A selection of contemporary artists shown by the gallery will also be on view. Gabriele Evertz’s (b. 1945) work is concerned with sensations and perceptions, executed with meticulous precision and organized around the history and theory of color. Heather Hutchison’s (b. 1964) works capture the essence of the phenomena of light and how it shifts in natural environments. Ruth Pastine’s (b. 1964) light-filled paintings juxtapose austerity with the limitless possibilities of color systems. Mark Leonard’s (b. 1954) work lies in the interdependence of equal and opposite forces, balancing order and chaos, logic and feeling, love and loss. Ed Ruscha (b. 1937), a leader of the Pop Art Movement, playfully incorporates text and advertising aesthetics into his art.

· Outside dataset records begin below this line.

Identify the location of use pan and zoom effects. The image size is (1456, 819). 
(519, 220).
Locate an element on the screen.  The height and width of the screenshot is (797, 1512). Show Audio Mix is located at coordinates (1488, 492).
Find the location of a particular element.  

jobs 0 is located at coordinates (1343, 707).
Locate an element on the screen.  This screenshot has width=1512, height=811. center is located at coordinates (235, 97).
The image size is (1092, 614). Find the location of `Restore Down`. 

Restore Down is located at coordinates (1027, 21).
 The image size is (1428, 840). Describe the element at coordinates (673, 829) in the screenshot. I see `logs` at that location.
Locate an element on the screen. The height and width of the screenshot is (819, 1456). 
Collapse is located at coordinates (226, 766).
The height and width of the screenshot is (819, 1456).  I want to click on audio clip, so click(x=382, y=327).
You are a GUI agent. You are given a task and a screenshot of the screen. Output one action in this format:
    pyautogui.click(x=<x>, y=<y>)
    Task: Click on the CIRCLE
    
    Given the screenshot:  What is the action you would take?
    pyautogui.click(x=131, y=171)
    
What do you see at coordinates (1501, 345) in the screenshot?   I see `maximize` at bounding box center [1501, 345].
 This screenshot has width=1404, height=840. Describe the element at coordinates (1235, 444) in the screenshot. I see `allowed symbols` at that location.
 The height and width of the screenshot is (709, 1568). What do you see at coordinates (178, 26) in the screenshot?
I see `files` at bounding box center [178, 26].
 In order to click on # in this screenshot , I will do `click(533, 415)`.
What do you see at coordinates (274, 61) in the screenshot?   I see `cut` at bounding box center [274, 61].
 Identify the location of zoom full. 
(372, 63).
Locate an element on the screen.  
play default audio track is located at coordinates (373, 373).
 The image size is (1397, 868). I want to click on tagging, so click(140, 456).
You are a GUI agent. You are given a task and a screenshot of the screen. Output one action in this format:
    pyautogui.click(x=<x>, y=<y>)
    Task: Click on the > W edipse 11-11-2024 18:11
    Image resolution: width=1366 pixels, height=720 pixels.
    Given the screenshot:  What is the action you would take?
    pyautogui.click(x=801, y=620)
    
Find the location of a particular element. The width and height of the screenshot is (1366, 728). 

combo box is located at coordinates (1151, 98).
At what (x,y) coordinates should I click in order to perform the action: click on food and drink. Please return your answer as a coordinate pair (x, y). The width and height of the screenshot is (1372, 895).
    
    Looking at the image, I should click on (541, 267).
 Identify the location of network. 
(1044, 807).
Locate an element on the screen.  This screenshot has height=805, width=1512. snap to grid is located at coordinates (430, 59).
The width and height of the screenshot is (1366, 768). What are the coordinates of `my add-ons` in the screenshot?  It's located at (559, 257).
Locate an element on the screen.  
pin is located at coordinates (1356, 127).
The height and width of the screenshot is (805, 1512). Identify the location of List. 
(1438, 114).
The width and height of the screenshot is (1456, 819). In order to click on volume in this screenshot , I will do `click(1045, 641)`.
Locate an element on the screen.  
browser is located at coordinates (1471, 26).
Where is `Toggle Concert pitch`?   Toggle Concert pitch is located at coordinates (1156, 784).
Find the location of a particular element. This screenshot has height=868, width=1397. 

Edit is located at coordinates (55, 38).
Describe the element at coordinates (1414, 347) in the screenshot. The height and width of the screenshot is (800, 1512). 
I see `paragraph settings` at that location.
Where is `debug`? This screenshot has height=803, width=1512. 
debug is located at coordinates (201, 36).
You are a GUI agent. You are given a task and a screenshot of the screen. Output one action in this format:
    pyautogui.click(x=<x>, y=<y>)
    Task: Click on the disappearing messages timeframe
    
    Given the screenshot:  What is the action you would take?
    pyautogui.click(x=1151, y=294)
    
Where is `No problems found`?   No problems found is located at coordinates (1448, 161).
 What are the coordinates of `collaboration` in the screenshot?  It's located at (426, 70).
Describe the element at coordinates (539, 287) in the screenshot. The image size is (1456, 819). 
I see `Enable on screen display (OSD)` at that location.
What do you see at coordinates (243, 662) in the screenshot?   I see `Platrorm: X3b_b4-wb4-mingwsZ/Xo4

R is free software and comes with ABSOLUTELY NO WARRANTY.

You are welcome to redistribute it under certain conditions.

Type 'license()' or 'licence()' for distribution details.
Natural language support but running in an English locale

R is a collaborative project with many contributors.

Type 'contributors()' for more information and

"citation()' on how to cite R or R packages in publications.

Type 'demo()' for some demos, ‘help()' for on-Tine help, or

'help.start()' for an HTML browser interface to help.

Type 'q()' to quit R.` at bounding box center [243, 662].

Dallas/Fort Worth locals may be familiar with select gallery artists from their inclusion in local museum collections. Numerous works by Ynez Johnston are held by the Amon Carter Museum of American Art as part of the Tamarind Lithography Workshop Collection. The Dallas Museum of Art has collected works by Ynez Johnston, Doug Ohlson, and Alfredo Ramos Martínez. Paintings by Doug Ohlson, Lorser Feitelson, Karl Benjamin, and Mark Leonard have also been donated to the annual TWO x TWO for AIDS and Art contemporary art auction held at The Rachofsky House in Dallas in recent years.